• _EXERCISE_
Set all of the entries down again precisely as they are written.

• _EXERCISE MATERIAL_
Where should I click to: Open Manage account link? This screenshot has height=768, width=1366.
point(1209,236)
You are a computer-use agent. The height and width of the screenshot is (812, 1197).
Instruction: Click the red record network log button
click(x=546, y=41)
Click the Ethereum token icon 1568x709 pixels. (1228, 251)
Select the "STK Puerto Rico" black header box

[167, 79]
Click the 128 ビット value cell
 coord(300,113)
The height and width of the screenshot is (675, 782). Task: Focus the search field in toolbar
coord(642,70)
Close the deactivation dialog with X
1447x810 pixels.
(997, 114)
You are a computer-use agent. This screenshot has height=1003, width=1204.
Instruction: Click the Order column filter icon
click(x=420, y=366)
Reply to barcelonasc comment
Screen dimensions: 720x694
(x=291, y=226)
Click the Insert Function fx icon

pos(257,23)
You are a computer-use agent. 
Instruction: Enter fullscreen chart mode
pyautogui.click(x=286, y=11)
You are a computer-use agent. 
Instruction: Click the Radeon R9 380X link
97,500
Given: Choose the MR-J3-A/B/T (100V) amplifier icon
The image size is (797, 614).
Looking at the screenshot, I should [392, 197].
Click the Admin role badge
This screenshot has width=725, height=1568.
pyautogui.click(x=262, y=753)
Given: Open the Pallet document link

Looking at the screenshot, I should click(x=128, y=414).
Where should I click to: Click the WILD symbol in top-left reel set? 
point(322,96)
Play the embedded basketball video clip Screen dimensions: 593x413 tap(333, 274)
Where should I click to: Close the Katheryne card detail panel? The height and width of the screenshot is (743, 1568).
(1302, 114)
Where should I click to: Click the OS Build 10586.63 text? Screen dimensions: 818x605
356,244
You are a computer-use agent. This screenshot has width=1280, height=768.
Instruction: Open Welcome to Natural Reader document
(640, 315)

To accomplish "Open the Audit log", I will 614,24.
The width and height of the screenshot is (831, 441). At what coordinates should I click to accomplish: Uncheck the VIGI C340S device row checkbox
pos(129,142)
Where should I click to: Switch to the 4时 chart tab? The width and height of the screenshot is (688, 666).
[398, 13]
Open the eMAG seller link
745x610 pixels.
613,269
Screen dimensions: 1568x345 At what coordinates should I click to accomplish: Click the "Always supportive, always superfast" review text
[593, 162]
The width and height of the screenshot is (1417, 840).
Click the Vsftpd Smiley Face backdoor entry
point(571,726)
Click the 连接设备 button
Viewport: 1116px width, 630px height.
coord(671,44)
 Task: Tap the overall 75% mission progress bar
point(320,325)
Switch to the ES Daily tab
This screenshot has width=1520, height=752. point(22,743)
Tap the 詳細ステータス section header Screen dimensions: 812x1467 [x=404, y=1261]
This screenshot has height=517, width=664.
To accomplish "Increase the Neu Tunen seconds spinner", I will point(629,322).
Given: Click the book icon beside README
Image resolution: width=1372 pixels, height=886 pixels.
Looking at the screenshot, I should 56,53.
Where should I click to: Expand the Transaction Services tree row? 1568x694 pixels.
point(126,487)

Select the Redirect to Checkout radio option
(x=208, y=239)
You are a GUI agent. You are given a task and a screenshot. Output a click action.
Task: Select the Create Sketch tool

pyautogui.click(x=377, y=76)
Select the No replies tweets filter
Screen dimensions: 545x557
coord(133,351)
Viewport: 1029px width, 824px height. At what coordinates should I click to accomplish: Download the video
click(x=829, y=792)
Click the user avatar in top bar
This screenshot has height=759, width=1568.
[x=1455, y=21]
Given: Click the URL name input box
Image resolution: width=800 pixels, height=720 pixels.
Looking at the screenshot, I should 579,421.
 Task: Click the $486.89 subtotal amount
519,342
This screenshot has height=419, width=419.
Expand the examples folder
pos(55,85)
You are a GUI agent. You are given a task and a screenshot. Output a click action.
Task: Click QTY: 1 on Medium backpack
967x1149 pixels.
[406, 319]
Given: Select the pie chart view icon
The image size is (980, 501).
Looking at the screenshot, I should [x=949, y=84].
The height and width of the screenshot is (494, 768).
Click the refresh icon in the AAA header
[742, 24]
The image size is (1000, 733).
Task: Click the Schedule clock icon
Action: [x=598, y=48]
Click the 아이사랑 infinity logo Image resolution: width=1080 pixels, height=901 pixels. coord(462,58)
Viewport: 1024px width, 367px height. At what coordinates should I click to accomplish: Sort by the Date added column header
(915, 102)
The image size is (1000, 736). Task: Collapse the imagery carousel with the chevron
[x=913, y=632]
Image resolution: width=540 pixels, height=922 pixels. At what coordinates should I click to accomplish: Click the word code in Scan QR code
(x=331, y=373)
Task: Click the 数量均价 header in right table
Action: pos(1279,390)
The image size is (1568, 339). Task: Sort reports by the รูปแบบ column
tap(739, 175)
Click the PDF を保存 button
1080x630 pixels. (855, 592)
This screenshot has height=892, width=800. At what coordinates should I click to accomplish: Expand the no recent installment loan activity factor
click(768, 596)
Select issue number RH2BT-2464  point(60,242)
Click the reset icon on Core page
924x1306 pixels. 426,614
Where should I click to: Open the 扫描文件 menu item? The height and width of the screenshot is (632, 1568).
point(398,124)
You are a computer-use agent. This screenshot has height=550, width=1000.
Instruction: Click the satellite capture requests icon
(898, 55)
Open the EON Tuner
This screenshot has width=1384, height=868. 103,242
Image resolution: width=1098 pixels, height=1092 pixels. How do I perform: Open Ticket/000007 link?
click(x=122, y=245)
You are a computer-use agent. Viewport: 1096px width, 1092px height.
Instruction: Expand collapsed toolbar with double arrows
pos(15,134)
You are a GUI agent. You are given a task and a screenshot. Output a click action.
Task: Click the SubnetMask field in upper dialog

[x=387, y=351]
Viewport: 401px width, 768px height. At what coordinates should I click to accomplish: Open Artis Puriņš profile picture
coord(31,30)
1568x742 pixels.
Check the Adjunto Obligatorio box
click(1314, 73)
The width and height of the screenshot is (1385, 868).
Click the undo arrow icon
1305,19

• _ANSWER_
Where should I click to: Open Manage account link? This screenshot has height=768, width=1366.
point(1209,236)
You are a computer-use agent. The height and width of the screenshot is (812, 1197).
Instruction: Click the red record network log button
click(x=546, y=41)
Click the Ethereum token icon 1568x709 pixels. (1228, 251)
Select the "STK Puerto Rico" black header box

[167, 79]
Click the 128 ビット value cell
 coord(300,113)
The height and width of the screenshot is (675, 782). Task: Focus the search field in toolbar
coord(642,70)
Close the deactivation dialog with X
1447x810 pixels.
(997, 114)
You are a computer-use agent. This screenshot has height=1003, width=1204.
Instruction: Click the Order column filter icon
click(x=420, y=366)
Reply to barcelonasc comment
Screen dimensions: 720x694
(x=291, y=226)
Click the Insert Function fx icon

pos(257,23)
You are a computer-use agent. 
Instruction: Enter fullscreen chart mode
pyautogui.click(x=286, y=11)
You are a computer-use agent. 
Instruction: Click the Radeon R9 380X link
97,500
Given: Choose the MR-J3-A/B/T (100V) amplifier icon
The image size is (797, 614).
Looking at the screenshot, I should [392, 197].
Click the Admin role badge
This screenshot has width=725, height=1568.
pyautogui.click(x=262, y=753)
Given: Open the Pallet document link

Looking at the screenshot, I should click(x=128, y=414).
Where should I click to: Click the WILD symbol in top-left reel set? 
point(322,96)
Play the embedded basketball video clip Screen dimensions: 593x413 tap(333, 274)
Where should I click to: Close the Katheryne card detail panel? The height and width of the screenshot is (743, 1568).
(1302, 114)
Where should I click to: Click the OS Build 10586.63 text? Screen dimensions: 818x605
356,244
You are a computer-use agent. This screenshot has width=1280, height=768.
Instruction: Open Welcome to Natural Reader document
(640, 315)

To accomplish "Open the Audit log", I will 614,24.
The width and height of the screenshot is (831, 441). At what coordinates should I click to accomplish: Uncheck the VIGI C340S device row checkbox
pos(129,142)
Where should I click to: Switch to the 4时 chart tab? The width and height of the screenshot is (688, 666).
[398, 13]
Open the eMAG seller link
745x610 pixels.
613,269
Screen dimensions: 1568x345 At what coordinates should I click to accomplish: Click the "Always supportive, always superfast" review text
[593, 162]
The width and height of the screenshot is (1417, 840).
Click the Vsftpd Smiley Face backdoor entry
point(571,726)
Click the 连接设备 button
Viewport: 1116px width, 630px height.
coord(671,44)
 Task: Tap the overall 75% mission progress bar
point(320,325)
Switch to the ES Daily tab
This screenshot has width=1520, height=752. point(22,743)
Tap the 詳細ステータス section header Screen dimensions: 812x1467 [x=404, y=1261]
This screenshot has height=517, width=664.
To accomplish "Increase the Neu Tunen seconds spinner", I will point(629,322).
Given: Click the book icon beside README
Image resolution: width=1372 pixels, height=886 pixels.
Looking at the screenshot, I should 56,53.
Where should I click to: Expand the Transaction Services tree row? 1568x694 pixels.
point(126,487)

Select the Redirect to Checkout radio option
(x=208, y=239)
You are a GUI agent. You are given a task and a screenshot. Output a click action.
Task: Select the Create Sketch tool

pyautogui.click(x=377, y=76)
Select the No replies tweets filter
Screen dimensions: 545x557
coord(133,351)
Viewport: 1029px width, 824px height. At what coordinates should I click to accomplish: Download the video
click(x=829, y=792)
Click the user avatar in top bar
This screenshot has height=759, width=1568.
[x=1455, y=21]
Given: Click the URL name input box
Image resolution: width=800 pixels, height=720 pixels.
Looking at the screenshot, I should 579,421.
 Task: Click the $486.89 subtotal amount
519,342
This screenshot has height=419, width=419.
Expand the examples folder
pos(55,85)
You are a GUI agent. You are given a task and a screenshot. Output a click action.
Task: Click QTY: 1 on Medium backpack
967x1149 pixels.
[406, 319]
Given: Select the pie chart view icon
The image size is (980, 501).
Looking at the screenshot, I should [x=949, y=84].
The height and width of the screenshot is (494, 768).
Click the refresh icon in the AAA header
[742, 24]
The image size is (1000, 733).
Task: Click the Schedule clock icon
Action: [x=598, y=48]
Click the 아이사랑 infinity logo Image resolution: width=1080 pixels, height=901 pixels. coord(462,58)
Viewport: 1024px width, 367px height. At what coordinates should I click to accomplish: Sort by the Date added column header
(915, 102)
The image size is (1000, 736). Task: Collapse the imagery carousel with the chevron
[x=913, y=632]
Image resolution: width=540 pixels, height=922 pixels. At what coordinates should I click to accomplish: Click the word code in Scan QR code
(x=331, y=373)
Task: Click the 数量均价 header in right table
Action: pos(1279,390)
The image size is (1568, 339). Task: Sort reports by the รูปแบบ column
tap(739, 175)
Click the PDF を保存 button
1080x630 pixels. (855, 592)
This screenshot has height=892, width=800. At what coordinates should I click to accomplish: Expand the no recent installment loan activity factor
click(768, 596)
Select issue number RH2BT-2464  point(60,242)
Click the reset icon on Core page
924x1306 pixels. 426,614
Where should I click to: Open the 扫描文件 menu item? The height and width of the screenshot is (632, 1568).
point(398,124)
You are a computer-use agent. This screenshot has height=550, width=1000.
Instruction: Click the satellite capture requests icon
(898, 55)
Open the EON Tuner
This screenshot has width=1384, height=868. 103,242
Image resolution: width=1098 pixels, height=1092 pixels. How do I perform: Open Ticket/000007 link?
click(x=122, y=245)
You are a computer-use agent. Viewport: 1096px width, 1092px height.
Instruction: Expand collapsed toolbar with double arrows
pos(15,134)
You are a GUI agent. You are given a task and a screenshot. Output a click action.
Task: Click the SubnetMask field in upper dialog

[x=387, y=351]
Viewport: 401px width, 768px height. At what coordinates should I click to accomplish: Open Artis Puriņš profile picture
coord(31,30)
1568x742 pixels.
Check the Adjunto Obligatorio box
click(1314, 73)
The width and height of the screenshot is (1385, 868).
Click the undo arrow icon
1305,19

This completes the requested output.